The Porto Alegre training brought together 23 activists, NGO allies, and local community leaders to focus on creating a video advocacy strategy to support the local Key-for-a-Key campaign (link in Portuguese). This campaign seeks to ensure fair and adequate resettlement for the roughly 1,500 families in the Cristal community threatened with forced evictions due to the construction of a large avenue linked to 2014 World Cup. The residents are usually given three options by the government:

  • monthly rent assistance, which is normally only at a fraction of local market rates;
  • financial compensation, generally insufficient for a family to maintain its standard of living;
  • a government-chosen ‘temporary’ shelter, which is often inadequate and leaves residents in worse conditions than they were before and with no knowledge of when they will be moving to a permanent residence—or even where or what that will be.

These are inadequate options and often force families to live in worse conditions and in distant neighborhoods, further away from jobs, schools, and hospitals.

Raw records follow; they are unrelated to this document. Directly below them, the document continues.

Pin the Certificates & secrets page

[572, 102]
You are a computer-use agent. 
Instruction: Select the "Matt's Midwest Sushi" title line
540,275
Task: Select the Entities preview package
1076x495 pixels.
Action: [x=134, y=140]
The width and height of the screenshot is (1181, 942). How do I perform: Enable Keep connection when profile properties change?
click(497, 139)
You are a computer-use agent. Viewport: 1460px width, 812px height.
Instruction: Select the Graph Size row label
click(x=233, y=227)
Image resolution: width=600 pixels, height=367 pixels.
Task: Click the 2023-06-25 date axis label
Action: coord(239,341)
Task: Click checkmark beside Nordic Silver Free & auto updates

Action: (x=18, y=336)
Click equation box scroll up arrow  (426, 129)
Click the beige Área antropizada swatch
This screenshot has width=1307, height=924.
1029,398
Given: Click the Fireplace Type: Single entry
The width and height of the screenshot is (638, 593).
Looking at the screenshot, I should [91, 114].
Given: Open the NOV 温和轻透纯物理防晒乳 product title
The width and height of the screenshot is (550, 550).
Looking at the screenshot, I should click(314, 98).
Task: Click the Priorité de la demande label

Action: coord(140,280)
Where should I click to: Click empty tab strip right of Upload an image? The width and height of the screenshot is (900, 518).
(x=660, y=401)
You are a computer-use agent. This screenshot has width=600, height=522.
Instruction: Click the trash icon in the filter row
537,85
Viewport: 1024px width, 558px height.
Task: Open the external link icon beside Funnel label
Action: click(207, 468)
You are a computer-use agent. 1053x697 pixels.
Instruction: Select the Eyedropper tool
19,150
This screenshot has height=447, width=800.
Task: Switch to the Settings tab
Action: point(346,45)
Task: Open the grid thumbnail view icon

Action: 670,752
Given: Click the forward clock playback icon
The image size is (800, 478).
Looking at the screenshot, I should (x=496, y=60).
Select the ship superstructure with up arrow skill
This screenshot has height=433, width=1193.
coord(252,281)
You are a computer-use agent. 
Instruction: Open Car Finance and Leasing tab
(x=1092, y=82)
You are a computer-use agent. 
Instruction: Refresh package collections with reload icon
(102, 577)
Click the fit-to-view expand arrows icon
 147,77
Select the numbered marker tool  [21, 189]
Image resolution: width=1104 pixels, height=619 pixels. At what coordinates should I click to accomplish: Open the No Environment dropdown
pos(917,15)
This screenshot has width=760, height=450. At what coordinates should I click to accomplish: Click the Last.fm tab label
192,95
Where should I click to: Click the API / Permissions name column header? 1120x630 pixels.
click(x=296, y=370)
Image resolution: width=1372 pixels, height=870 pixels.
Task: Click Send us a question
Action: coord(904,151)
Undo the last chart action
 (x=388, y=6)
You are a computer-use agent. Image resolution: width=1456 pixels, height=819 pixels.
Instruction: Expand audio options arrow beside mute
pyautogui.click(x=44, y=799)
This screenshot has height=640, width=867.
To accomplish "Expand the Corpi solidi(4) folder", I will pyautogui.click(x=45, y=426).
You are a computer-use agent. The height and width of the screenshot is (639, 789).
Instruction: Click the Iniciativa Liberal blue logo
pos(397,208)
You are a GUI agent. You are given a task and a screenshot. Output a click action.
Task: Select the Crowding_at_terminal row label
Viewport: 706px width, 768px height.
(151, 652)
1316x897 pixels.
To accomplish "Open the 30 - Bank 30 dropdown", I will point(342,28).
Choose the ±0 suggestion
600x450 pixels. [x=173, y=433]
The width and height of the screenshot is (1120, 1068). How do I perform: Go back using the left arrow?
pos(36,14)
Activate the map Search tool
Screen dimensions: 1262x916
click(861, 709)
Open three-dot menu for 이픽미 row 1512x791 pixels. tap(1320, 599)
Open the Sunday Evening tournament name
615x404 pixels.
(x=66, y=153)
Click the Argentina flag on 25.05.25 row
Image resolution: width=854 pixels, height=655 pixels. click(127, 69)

The Key-for-a-Key campaign calls for families to stay in their homes until they are given the key to a definitive resettlement option with equal or better living conditions and in a location agreed to by both the government and residents.

Training participants look over the proposed path of Tronco Avenue in Porto Alegre, Brazil.
Training participants look over the proposed path of Tronco Avenue in Porto Alegre, Brazil.

On the third day of the training we visited the Cristal community. Looking over the vista we saw the path of the proposed Tronco Avenue and the neighborhoods threatened with eviction. Carlos Alves–a 19-year old Cristal resident, community leader, and training participant–walked through the neighborhood beside me and pointed out the spray painted markings that the government uses to indicate which houses and families are slated for removal. He explained that the government made no attempt to remove the rubble from demolished homes, creating an abandoned space that attracts drug addicts, compromises the security of the families and puts psychological pressure on the residents to leave their homes.

Watch this video to learn more about the Cristal community and the workshop:

Priscila, my talented (and tremendously pregnant) colleague, led the workshop. She deftly guided participants towards refining their campaign objectives: mobilizing residents of the affected communities, and halting evictions until an adequate resettlement plan is put into place. In a matter of hours the walls of the room became colorfully cluttered with notes on campaign messaging and ideas for reaching target audiences.  The group worked to outline a 12-month plan of action and discussed ideas for creating videos aimed at mobilizing community members and pressuring the mayor.

In between strategizing sessions, the group reviewed video case studies, conducted interviews using Flip cameras, and tested out different techniques of walking with the camera.  For the final camera exercise, groups were allotted one hour to create a one-minute video with a clear message. The results were spectacular. One group constructed a detailed puppet-scape, while another ventured outdoors and gave their Flip camera a makeshift socioeconomic filter. I thought this video was a positive sign that participants were already using the strategizing tactics and camera techniques we had reviewed throughout the week:

By the end of the training, several messages had come across clearly. Major campaign goals were laid out, video ideas were in the works and alliances had been made. My curiosity was satisfied: while the WITNESS methodology creates a backbone for the workshop, it was the stories, grassroots organizing, and the solidarity of everyone in the room that amplified the energy I had previously wondered about.

Check out more photos from the workshop.

Learn More/Stay Involved:

Organized in collaboration with our partner, Comitê Popular da Copa de Porto Alegre, this training is part of a larger campaign to provide video advocacy skills to activist networks fighting forced evictions in the 12 cities hosting events for the World Cup 2014 and Olympics 2016 (read more about the campaign here).

One thought on “Key for a Key: Unlocking a Video Advocacy Training in Brazil

  1. Excellent order, discipline and presentation. Hope to do something similar in Spain where corruption and maladministration have resulted in almost 230,000 families being issued with illegal licences by local mayors ! Advocacy is a word hardly understood here.

    Far to go, friends! Good luck with all projects. Video advocacy is a great way to handle outrage eh!